Department Psychiatry Amsterdam University Medical Centre-location VUmc, Amsterdam, The Netherlands.
Department Psychiatry Amsterdam University Medical Centre-location AMC, Amsterdam, The Netherlands.
PLoS One. 2019 Sep 12;14(9):e0222046. doi: 10.1371/journal.pone.0222046. eCollection 2019.
Co-payments, used to control rising costs of healthcare, may lead to disruption of appropriate outpatient care and to increases in acute crisis treatment or hospital admission in patients with schizophrenia. An abrupt rise in co-payments in 2012 in the Netherlands offered a natural experiment to study the effects of co-payments on continuity of healthcare in schizophrenia.
Retrospective longitudinal registry-based cohort study. Outcome measures were (i) continuity of elective (planned) psychiatric care (outpatient care and/or antipsychotic medication); (ii) acute psychiatric care (crisis treatment and hospital admission); and (iii) somatic care per quarter of the years 2009-2014.
10 911 patients with schizophrenia were included. During the six-year follow-up period the level of elective psychiatric outpatient care (-20%); and acute psychiatric care (-37%) decreased. Treatment restricted to antipsychotic medication (without concurrent outpatient psychiatric care) increased (67%). The use of somatic care also increased (24%). Use of acute psychiatric care was highest in quarters when only antipsychotic medication was received. The majority (59%) of patients received continuous elective psychiatric care in 2009-2014. Patients receiving continuous care needed only half the acute psychiatric care needed by patients not in continuous care.
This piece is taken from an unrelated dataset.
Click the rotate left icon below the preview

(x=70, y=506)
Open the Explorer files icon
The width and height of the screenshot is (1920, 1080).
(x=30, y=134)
On top of these trends time series analysis (ARIMA) showed that the abrupt rise in co-payments from 2012 onwards coincided with significant increases in stand-alone treatment with antipsychotic medication and acute psychiatric care.
The use of psychiatric care decreased substantially among a cohort of patients with schizophrenia. The high rise in co-payments from 2012 onwards coincided with significant increases in stand-alone treatment with antipsychotic medication and acute psychiatric care.
为了控制医疗保健成本的上升,共同支付额被用于控制医疗成本。但共同支付额的使用可能会导致精神分裂症患者的门诊治疗中断,并导致急性危机治疗或住院治疗的增加。2012 年荷兰突然提高共同支付额,为研究共同支付额对精神分裂症患者医疗连续性的影响提供了一个自然实验。
回顾性纵向基于登记的队列研究。观察指标为:(i)选择性(计划)精神科治疗的连续性(门诊治疗和/或抗精神病药物);(ii)急性精神科治疗(危机治疗和住院治疗);(iii)2009-2014 年每季度的躯体护理。
共纳入 10911 例精神分裂症患者。在 6 年的随访期间,选择性精神病门诊治疗(下降 20%)和急性精神病治疗(下降 37%)减少。只接受抗精神病药物治疗(不伴同时的门诊精神科治疗)的治疗方式增加(增加 67%)。躯体护理的使用也增加(增加 24%)。仅接受抗精神病药物治疗的患者中,急性精神科治疗的使用率最高(占 59%)。在 2009-2014 年期间,大多数(59%)患者接受了连续的选择性精神病治疗。接受连续治疗的患者所需的急性精神病护理仅为未接受连续护理的患者的一半。除了这些趋势,时间序列分析(ARIMA)还显示,2012 年以来共同支付额的突然增加与单独使用抗精神病药物和急性精神病治疗的显著增加相一致。
在一组精神分裂症患者中,精神科治疗的使用率大幅下降。2012 年以来共同支付额的大幅增加与单独使用抗精神病药物和急性精神病治疗的显著增加相一致。